Vie­le Musik­lehr­kräf­te bie­ten Repa­ra­tu­ren als kos­ten­lo­sen Ser­vice an. Sie soll­ten dar­über nach­den­ken, die­sen Ser­vice künf­tig kos­ten­pflich­tig zu machen. Ein Bei­spiel: Das Auf­zie­hen von Gitar­ren­sai­ten dau­ert bei einer Klas­sik-Gitar­re im Durch­schnitt etwa 15 Minu­ten. Wenn Sie einen Stun­den­lohn von bei­spiels­wei­se 35 Euro anset­zen, dann ergibt das 8,75 Euro für 15 Minu­ten Arbeit. Wenn Sie die­se Dienst­leis­tung in Ihrer Musik­schu­le direkt bei Ihren Schü­le­rin­nen und Schü­lern bewer­ben, wer­den Sie sich wun­dern, wie schnell Sie eine Stamm­kund­schaft auf­bau­en.
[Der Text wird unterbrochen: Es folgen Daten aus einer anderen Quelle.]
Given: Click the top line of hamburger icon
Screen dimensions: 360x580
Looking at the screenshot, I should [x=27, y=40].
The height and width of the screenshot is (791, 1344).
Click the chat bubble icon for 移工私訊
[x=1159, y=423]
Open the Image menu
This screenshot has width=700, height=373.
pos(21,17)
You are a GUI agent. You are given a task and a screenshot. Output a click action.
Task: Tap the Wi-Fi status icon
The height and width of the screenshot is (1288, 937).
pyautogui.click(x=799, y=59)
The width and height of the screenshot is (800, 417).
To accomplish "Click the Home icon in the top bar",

Erstel­len Sie ein­fach eine Preis­lis­te mit den häu­figs­ten Repa­ra­tu­ren, von denen Sie wis­sen, dass Sie sie zuver­läs­sig aus­füh­ren kön­nen, und hän­gen Sie die­se aus – die ers­ten Anfra­gen wer­den schnell ein­tref­fen. Und wenn sich ein­mal her­um­ge­spro­chen hat, dass Sie einen ordent­li­chen Ser­vice bie­ten, ist das schon „die hal­be Mie­te“. Um sich wei­ter­zu­bil­den, gibt es übri­gens immer wie­der Instru­men­ten­bau-Kur­se bei vie­len Her­stel­lern – im Inter­net gut zu recher­chie­ren.

Fazit

In der Musi­ka­li­en­han­dels­bran­che sind die Gewinn­mar­gen äußerst klein und das Geschäft ver­la­gert sich immer mehr ins Inter­net. Wer jetzt beschließt, ein Musik­ge­schäft zu eröff­nen, braucht zum einen viel Kapi­tal und zum ande­ren viel Mut. Damit ein Musik­ge­schäft läuft, muss es groß sein – sehr groß sogar. Nur so kön­nen Sie mit den mise­ra­blen Gewinn­mar­gen über­le­ben. Ein klei­ner Musik­la­den hat heut­zu­ta­ge qua­si kei­ne Chan­ce mehr.
Wo Sie als „Klei­ner“ aller­dings noch Geld ver­die­nen kön­nen, ist bei den Ser­vice­leis­tun­gen: Repa­ra­tu­ren, War­tung und Instand­hal­tung. Dort kön­nen Sie durch­aus attrak­ti­ve Gewin­ne machen, auch als Ein­per­so­nen­be­trieb.
Um Ihren Schü­le­rin­nen und Schü­lern Musik­in­stru­men­te zu besor­gen, soll­ten Sie sich bei einem Inter­net­shop als Musik­lehr­kraft oder Musik­schu­le regis­trie­ren las­sen, um dort mit einem Part­ner-Shop-Modell ver­güns­tigt ein- und dann mit einem klei­nen Auf­schlag wei­ter­zu­ver­kau­fen.
Pro­bie­ren Sie das ein oder ande­re doch ein­fach mal aus. Sie wer­den sehen: Es kann sich loh­nen – und macht sogar Spaß!